A aceleração dos episódios de seca e de ondas de calor ameaçaram a segurança alimentar de 123,4 milhões de pessoas em 2023, segundo o relatório. E este número não é exaustivo, pois se baseia na análise de 124 países, quando o mundo tem quase 200.

– Doenças infecciosas –

Por último, o aquecimento global também facilita a circulação de doenças transmitidas por animais, em particular por insectos, que se instalam em regiões antes inóspitas para eles.

Funcionário de uma empresa de controle de insetos realiza operação de controle de mosquitos ordenada pela Agência Regional de Saúde em Bourges, no centro da França, em 14 de agosto de 2025 (AFP/Arquivos - Guillaume SOUVANT)
Funcionário de uma empresa de controle de insetos realiza operação de controle de mosquitos ordenada pela Agência Regional de Saúde em Bourges, no centro da França, em 14 de agosto de 2025 (AFP/Arquivos – Guillaume SOUVANT)

Um exemplo revelador: a dengue, transmitida pelo mosquito tigre.
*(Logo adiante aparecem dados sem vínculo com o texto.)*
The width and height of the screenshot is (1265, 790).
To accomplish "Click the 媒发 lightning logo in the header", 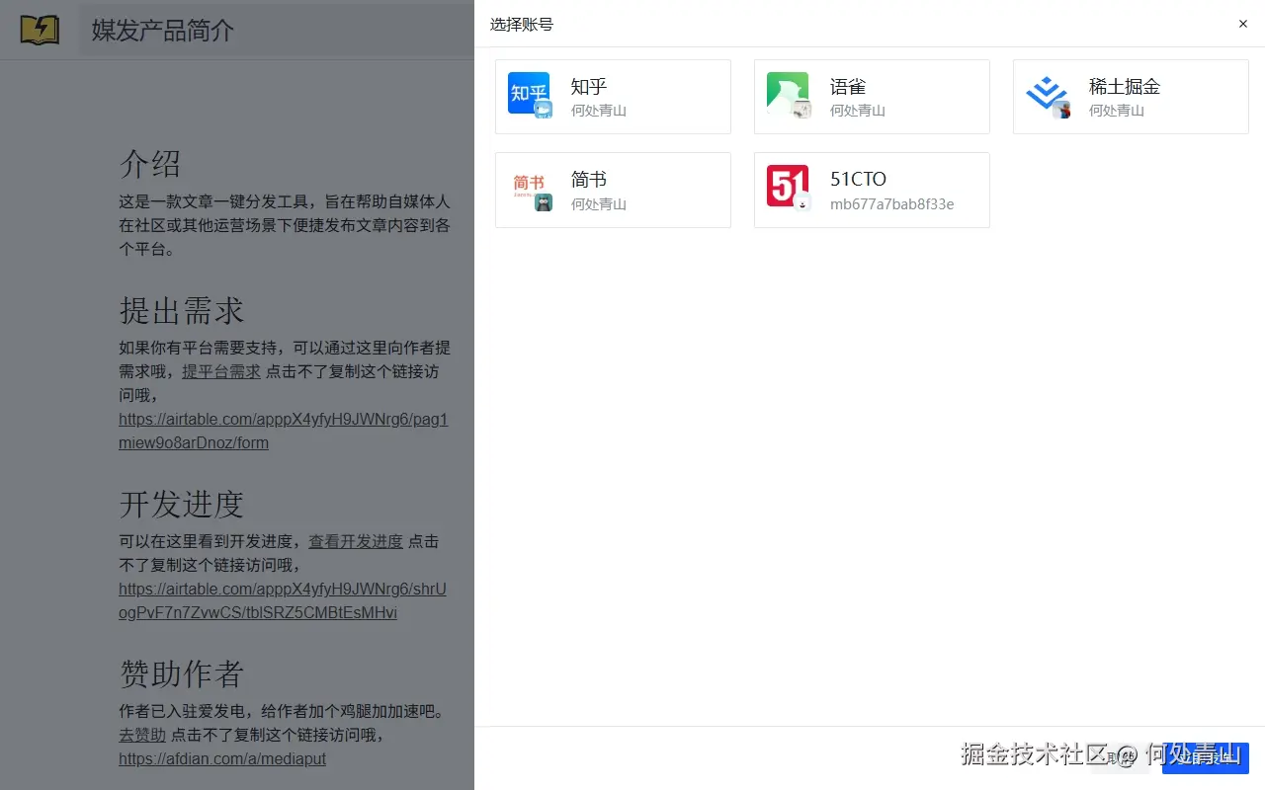I will coord(38,30).
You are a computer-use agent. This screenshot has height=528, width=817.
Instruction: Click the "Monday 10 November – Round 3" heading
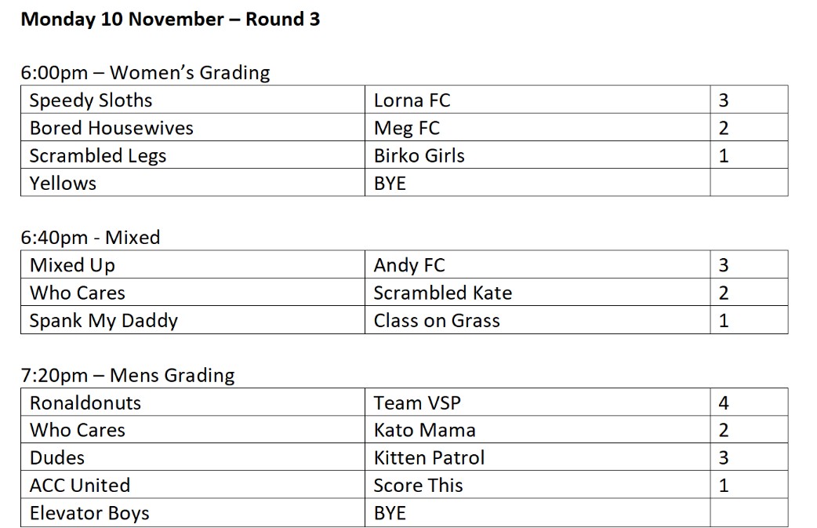click(170, 20)
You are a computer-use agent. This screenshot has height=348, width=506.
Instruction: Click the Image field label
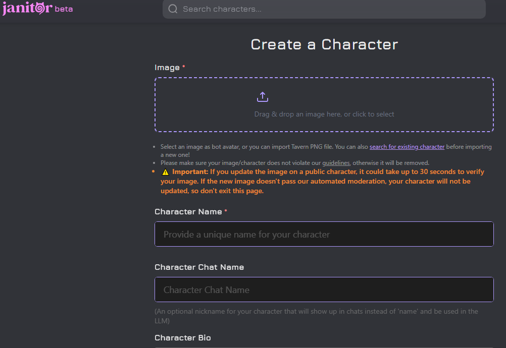click(167, 68)
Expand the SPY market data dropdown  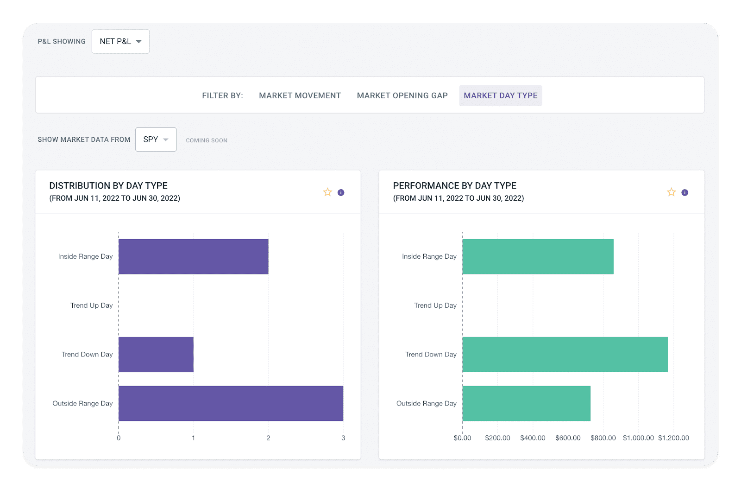point(156,140)
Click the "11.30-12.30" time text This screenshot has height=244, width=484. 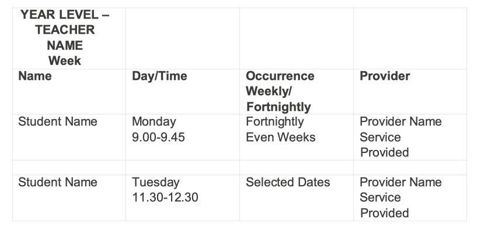[x=165, y=197]
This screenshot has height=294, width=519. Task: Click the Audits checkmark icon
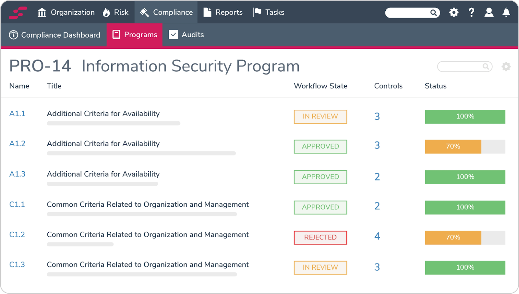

Este inseto, anteriormente confinado às regiões tropicais, mas agora muito presente na Europa, encontra condições climáticas cada vez mais favoráveis.

Devido ao aumento das temperaturas, o potencial global de transmissão do vírus da dengue aumentou mais de metade em comparação com a década de 1950, contribuindo para os mais de sete milhões de casos registados em todo o mundo até 2024.

E o relatório cita outros insectos cuja área de implantação continua a expandir-se enquanto espalham doenças muito mortais ou incapacitantes: o carrapato sanguíneo, que transmite a febre hemorrágica da Crimeia-Congo, ou o minúsculo mosquito-pólvora, que transmite a leishmaniose, uma doença parasitária.